石鏃(弓矢の使用)は温暖化による動物相の変化に対応したものだ。土偶は何らかのまつりで使用されたものと考えられる。人々が定住化し、ずっと同じ顔ぶれで暮らすようになると、ストレスや軋轢が生じ、それを緩和する装置としてまつりが必要となったのではないか、という著者の推測はちょっと面白い。同じ日本列島の中でも、指標の出現年代や展開の仕方が、地域によって異なることが整理されており、とても納得がいった。

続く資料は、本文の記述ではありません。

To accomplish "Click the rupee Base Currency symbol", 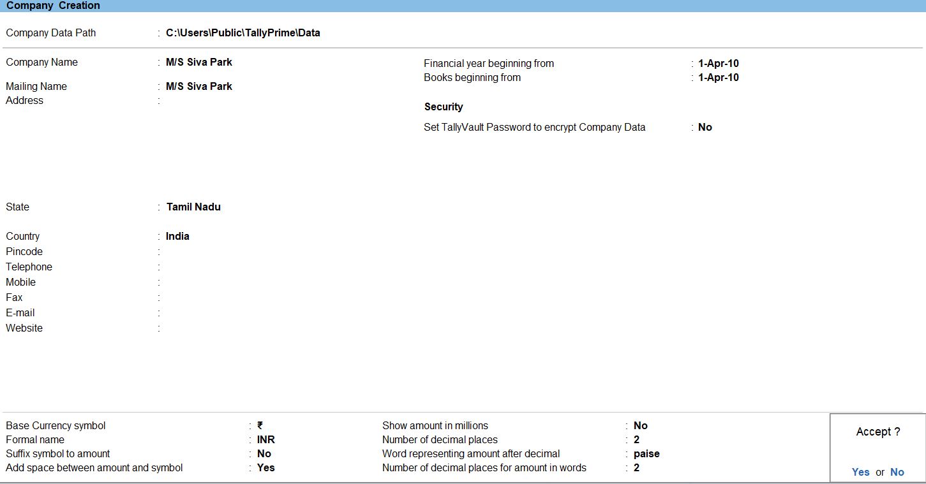I will tap(260, 426).
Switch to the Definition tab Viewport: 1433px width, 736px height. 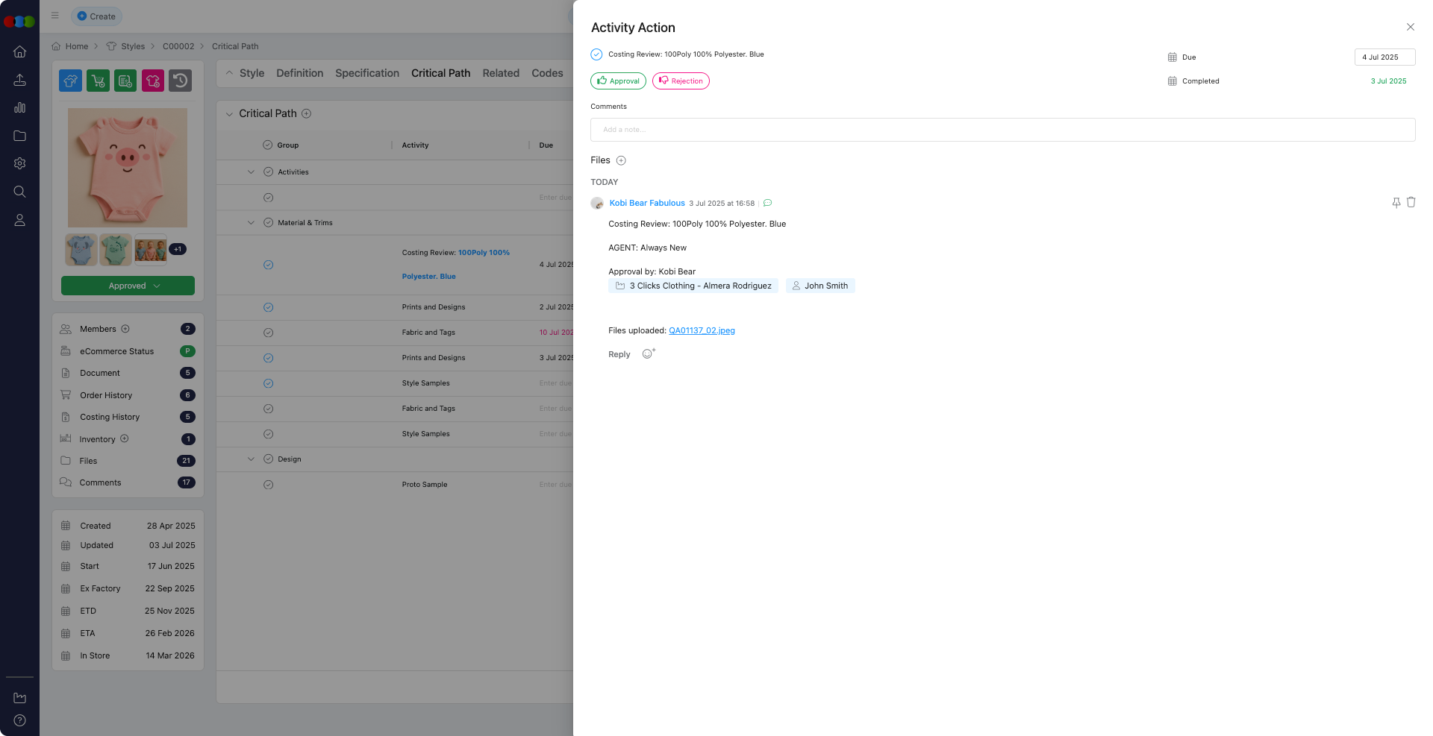[x=299, y=73]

次に縄文時代から弥生時代へ。かつては弥生式土器が弥生時代の指標と考えられていたが、1970年代に指標を水田稲作に変えようという動きが起きる。そして水田稲作の始まりと定着にも地域差があることが分かってきた。最も早く水田稲作を始めたのは九州北部で、複数回の洪水で水田が砂に埋没しても、一度始めた米づくりを継続した。中部・関東では、まずアワ・キビ栽培が始まり、500年くらいかけて水田稲作へ移行した。東北北部では、前3世紀や前4世紀の水田跡が見つかっているが、気候変動によって農耕民は姿を消し、最終的に南下してきた続縄文文化圏に吞み込まれる。この東北北部の水田稲作をどう考えるか、水田稲作を行っていれば弥生文化なのか、というのは重要な論点である。

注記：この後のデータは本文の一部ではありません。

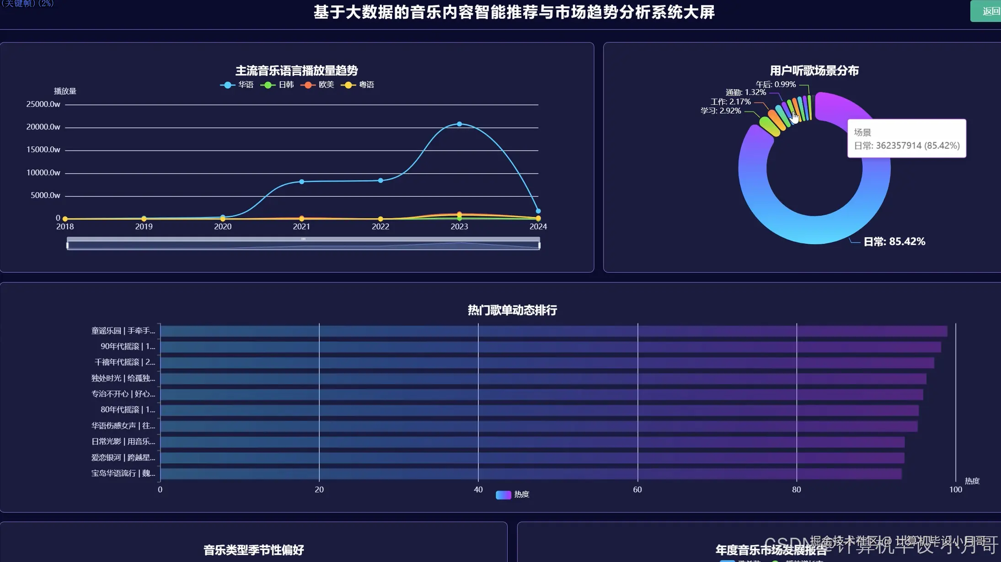Click the 华语 data point for 2024

coord(538,211)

弥生時代から古墳時代へ。古墳時代は前方後円墳の出現をもって始まる。では、前方後円墳とは何か。学術的には「弥生時代の墳丘墓の地域性を断ち切った画一性を持ち、規模や副葬品の量を飛躍的に拡大させた大型の前方後円形の墳丘を持つ墓」と定義される。弥生時代の各地に存在した墳墓の要素を統合し、新たに創造された墓制なのだ。たとえば、豪華な副葬品は九州北部に由来する。鏡・剣・玉という、のちの三種の神器につながる組合せの副葬品を有する弥生厚葬墓もあるという。巨大な墳丘は山陰や吉備で現れる、など。

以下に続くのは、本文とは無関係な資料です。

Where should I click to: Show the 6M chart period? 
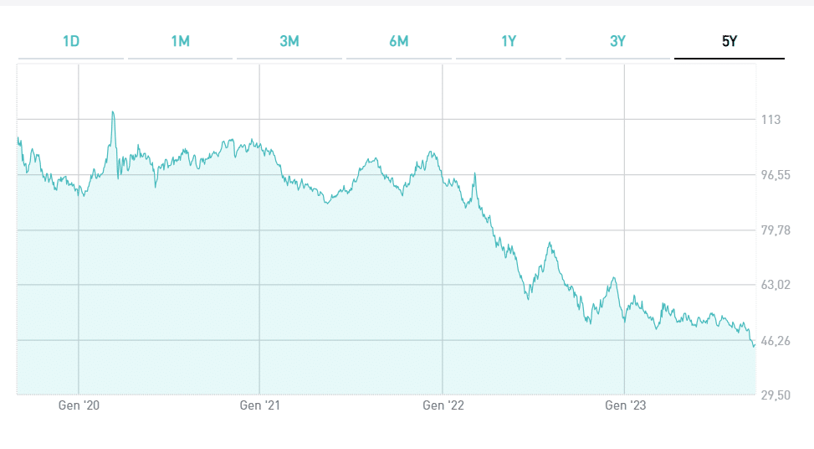(398, 41)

副葬品のなかでも注目されるのが中国鏡だ。弥生時代には、鏡を共有することに集団を統合する機能があったが、古墳時代になると、鏡の大きさや枚数で保有者が格付けされるようになる(へえ!)。鉄剣・鉄刀も弥生時代から継続して出現する資料だが、その分布を見ると、副葬品の種類によって物流ルートが異なっていたことが分かる。また、それまで地域性が強かった土器も、古墳時代には広域に移動する様子が見られ、列島に「自由で開かれた」交易ネットワーク(韓半島や続縄文文化圏ともつながる)が存在したことを感じさせる。
本書には、著者の考える各時代の始まりが、具体的な年代とともに提示されているが、そこは省略する。私は、本書に示された各時代の暮らしぶりと、そこから想像される人々の思想や信仰が、ここまで分かるのか、という感じで面白かった。たとえば、土偶は水田耕作が始まると姿を消し、新たに男女の表象からなる木偶が現れるという指摘をメモしておく。
終章には、北海道・東北北部の「北のくらし」と奄美・沖縄の「南のくらし」についてまとまった記述があり、特に北の「続縄文」に関する記述が興味深かった。道央はサケ、道南はヒラメ(大きい個体が多い)、道東はメカジキへの依存が高かったという。また、かつては北海道人は水田稲作を行いたかったが寒冷な気候のため叶わなかったと説明されてきたが、現在では、漁撈中心の生活のほうが効率的だったと考える。そりゃそうだよね。
ぼんやりと画一的だった先史時代のイメージが、だいぶ明らかになった。なお、著者は国立歴史民俗博物館の「先史・古代」展示リニューアル(2019年3月→2019年8月参観)に関わられた方で、本書は展示の新書版であることが「おわりに」に示されている。